Le retour à la normale dans le détroit d'Ormuz, voie stratégique pour le transport pétrolier mondial, est conditionné par une opération de déminage de grande envergure. Les autorités compétentes ont indiqué que la navigation régulière ne pourra reprendre tant que les 80 mines dispersées dans les eaux du détroit n'auront pas été neutralisées.

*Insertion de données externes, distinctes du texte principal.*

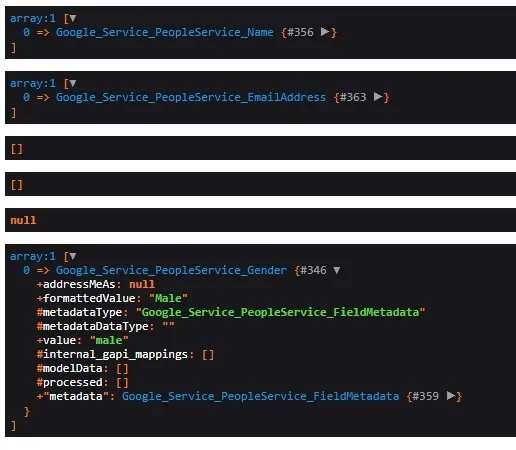This screenshot has height=450, width=516.
Task: Click the first empty array [] dump
Action: (260, 148)
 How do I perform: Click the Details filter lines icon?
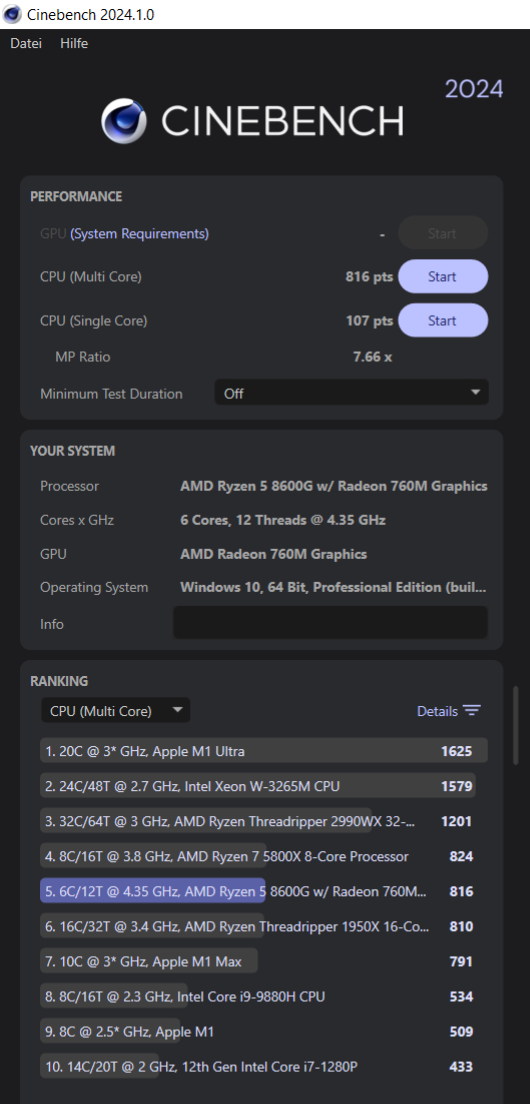point(472,711)
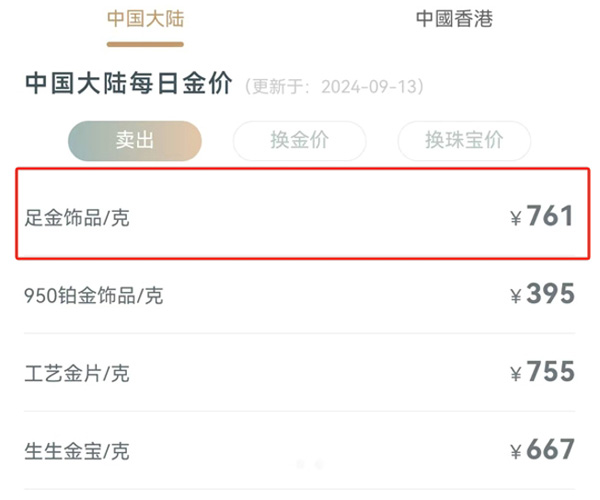Select the 950铂金饰品/克 item
The image size is (600, 500).
click(94, 295)
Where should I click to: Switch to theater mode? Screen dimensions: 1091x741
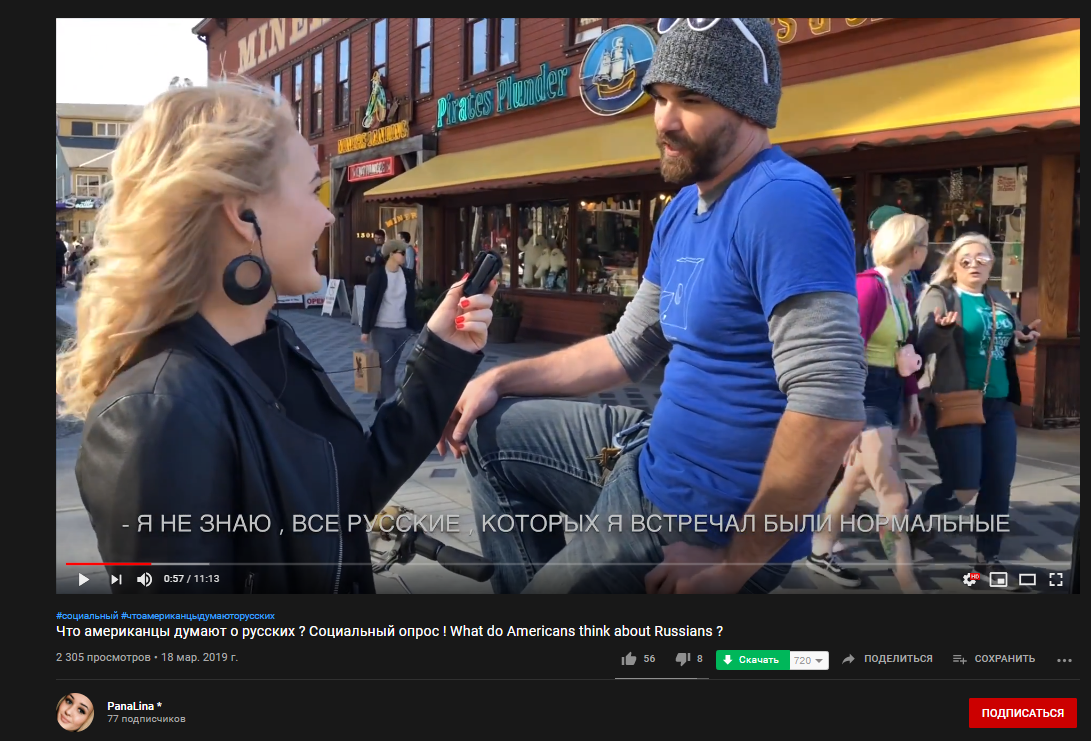(1025, 578)
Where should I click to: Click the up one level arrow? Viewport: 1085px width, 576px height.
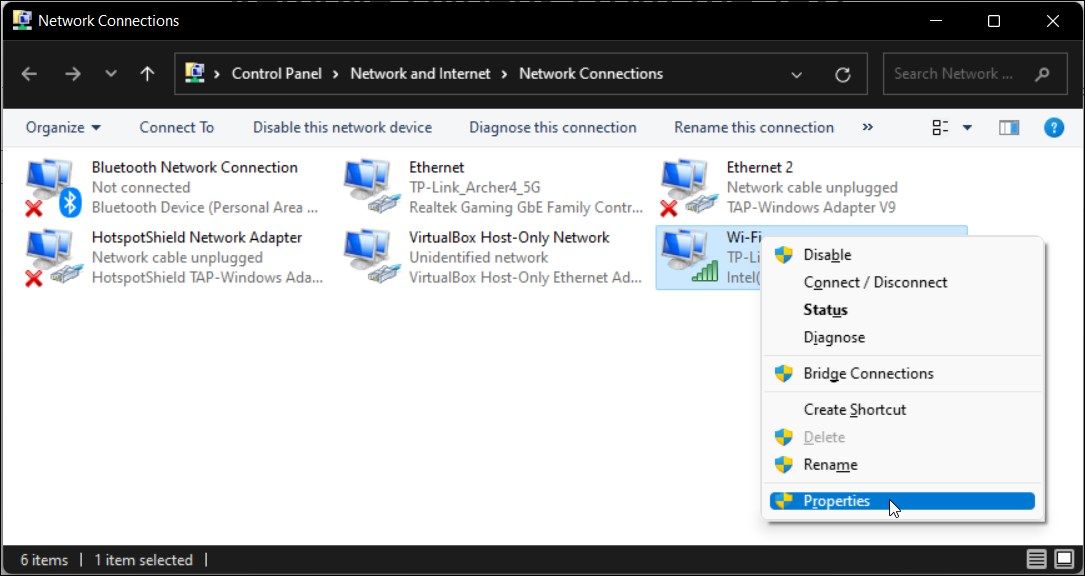[148, 73]
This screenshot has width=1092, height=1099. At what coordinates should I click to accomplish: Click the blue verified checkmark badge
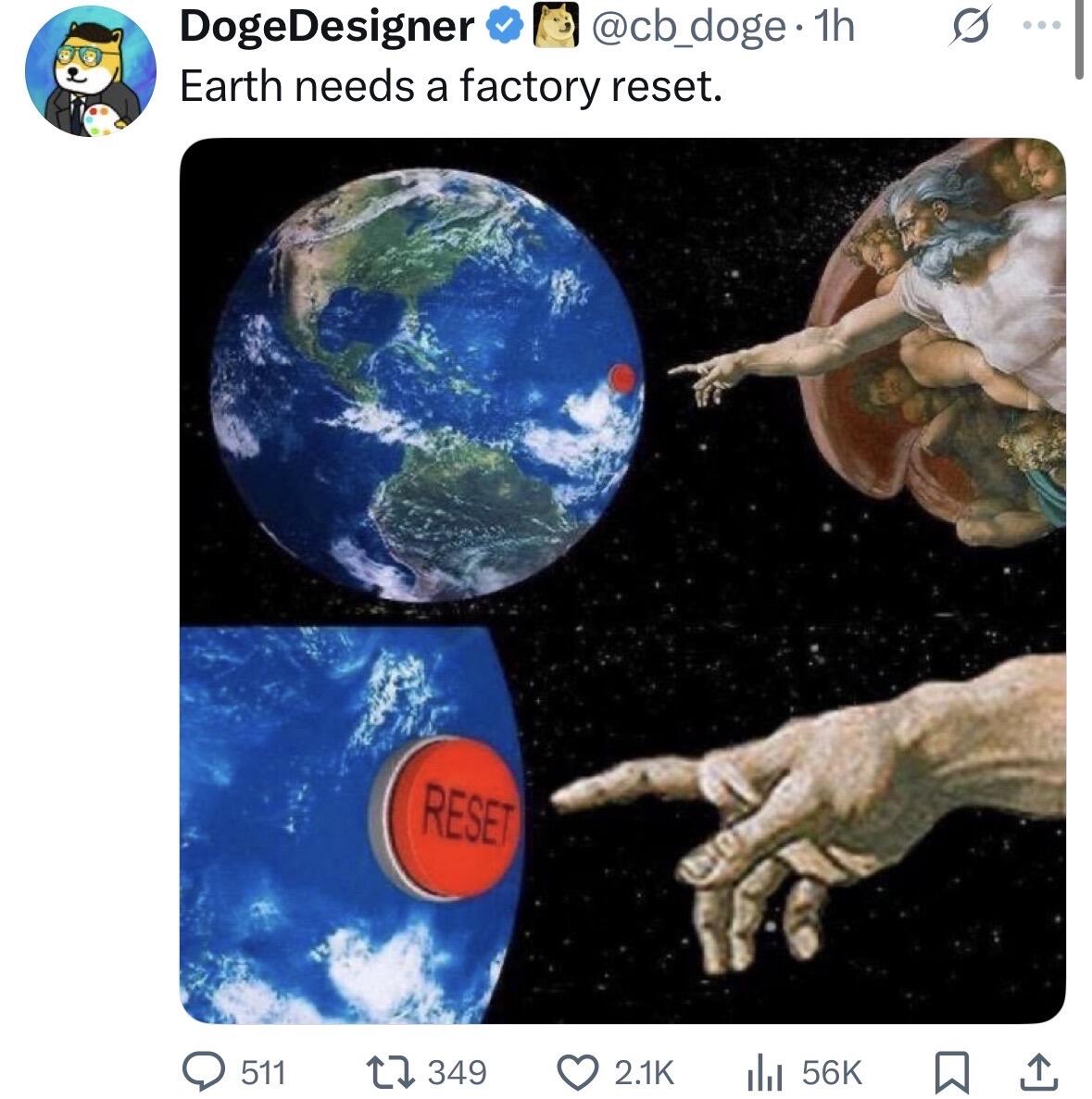pos(504,27)
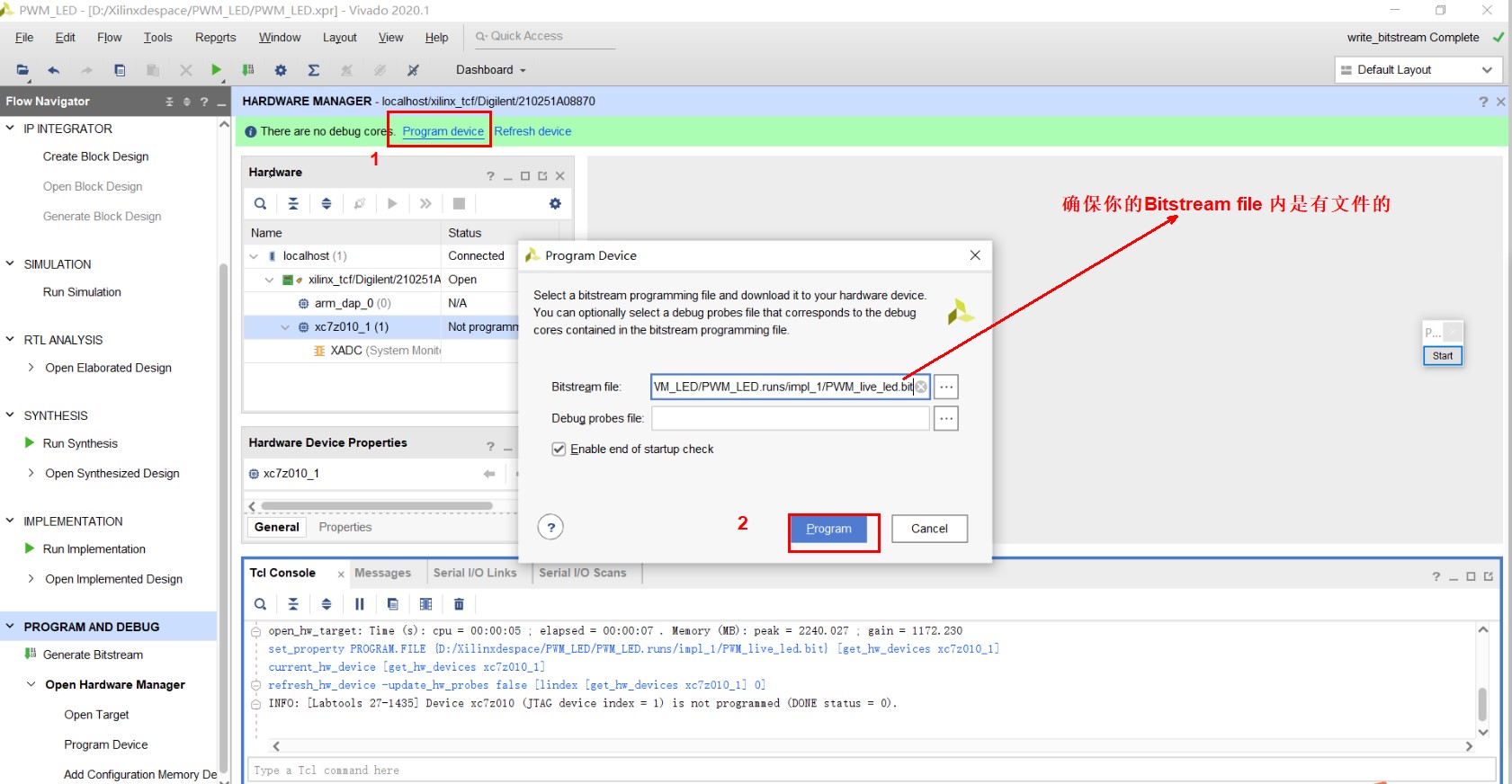Click the sigma Reports icon in toolbar

[x=313, y=70]
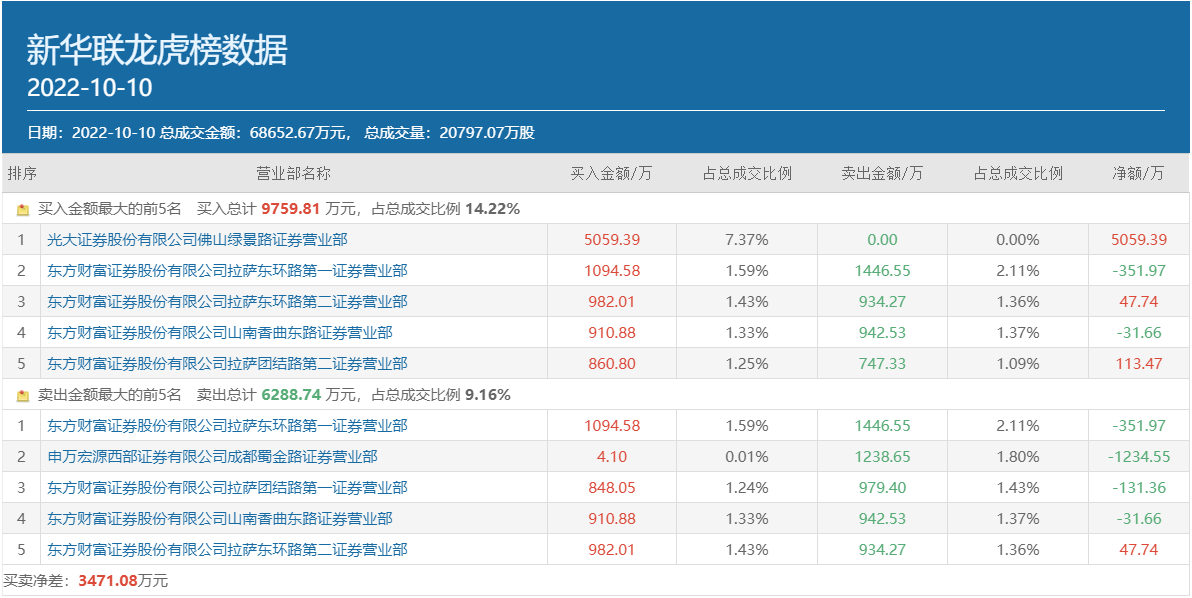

Cette annonce intervient alors qu'un accord de cessez-le-feu avait suscité l'espoir d'une reprise rapide du trafic maritime dans cette zone névralgique. Depuis la suspension des hostilités, le nombre de navires empruntant le détroit reste extrêmement réduit, les compagnies maritimes se montrant réticentes à engager leurs bâtiments sans garanties suffisantes de sécurité.
Un arsenal sous-marin
Selon des sources proches des opérations de déminage, le nombre exact de mines à désamorcer s'élève à 80. Ces dispositifs explosifs ont été disséminés dans les semaines ayant précédé le cessez-le-feu, rendant la zone particulièrement dangereuse pour la navigation de surface. Les équipes spécialisées sont à l'œuvre pour cartographier et neutraliser ces engins, un processus qui pourrait prendre plusieurs semaines, voire plusieurs mois, selon les conditions météorologiques et la complexité des opérations.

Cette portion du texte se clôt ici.